Talk With a Cast Off Woman (short story/fiction)

UPDATE: I have edited this story to try and comply with rules and guidlines that caused it to be removed by the staff of HubPages.

Oh shoot, this ain't bad. And I ain't educated, but I'm smart'a nough to know there's more'n one kind'a prison. Heck I signed my own self in here. I can walk out that door any ol' time I wont to. But I'm in here 'cause I figured out what's wrong with me, and one of these days somebody else will too.

Besides that, nobody never even noticed what was goin' on with me. Hell, I notice ever single thang. Even jackasses that caint see past their own noses should'a seen somethin'. Somebody's bound to have seen somethin'. I don't know.

See, it ain't that I feel sorry for myself. It's just weird. Ya know? I quit feeling sorry for myself when it dawned on me how weird the whole deal is.

I tell you what. I can walk down any street in the country and tell you in a snap, (and believe you me, I been to alot of places), who is and who ain't on the brink. And it ain't about money neither. Even if they thank it is. 'Cause money don't buy love. Just like that ol' song says. And it's always about love. I guarantee it. 'Cause you can love anything. So even if you love money. It's still the love. Even if it's weird love. You know?

Shoot my family was just a mess. Growing up, us kids didn't know whuther to shit or go blind! And ever one of us is a little nuts around the edges, some more'n others, if ya know what I mean. I'm purty sure my dad was really insane. Manic depressive I think. I read all about it. He never got help for it though. So you never knew if he was revved up or in a rage 'til you got a few feet from him. Then either way, look out!

Mama was whupped from the start, almost, I think. So us kids didn't have much more'n a fightin' chance from the time we hit the ground. So two of the boys joined the service. One of 'em's still in. The other one's dead. Both my sisters had the good sense and the heart to get married and stay that way.
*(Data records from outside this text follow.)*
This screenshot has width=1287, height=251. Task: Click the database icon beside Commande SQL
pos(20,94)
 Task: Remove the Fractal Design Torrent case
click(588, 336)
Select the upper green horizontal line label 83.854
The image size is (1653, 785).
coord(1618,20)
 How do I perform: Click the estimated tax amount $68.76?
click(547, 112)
And good for them. 'Cause one of 'em's crazy. Smart but crazy. And her husband really and truely gives a crap. He loves her anyhow, and kind'a just baby's her along when she's off in "La-La Land". And the other one's always just worked her ever lovin' her tail off, and so's her husband, and they're just happier than pigs in a woller! They got married when they were just 15 and 16. Neither one of 'em had a education. But they got a nice brick home and drive nice cars. Still together.

It's the love thang. I admire my brothers and sisters. But they don't have nothing much to do with me. Wish they did. But that's a love thang too.

Ever body said I bawled and scawled the first 2 years of my life. I was a twin and my twin died at birth. We was real little. Who knows why I cried all the time? But I bet like heck I got on ever body's nerves.

But I guess I finally got over whatever was eatin' at me, 'cause I remember bein' real little and hidin' from ever body. I just don't remember anybody lookin' for me. Ya know? Like callin' me, or playin' hide and seek or something. Besides ever body seemed awful busy all the time. Farm life is full time.

Ain't it funny how you remember yourself as a little kid. Like you see yourself standin' by the flower bed and you're wearin' little white shoes. But the inside part of that little kid in the picture is the real you, and it still is now. And you know the thang that's missin' is enough love.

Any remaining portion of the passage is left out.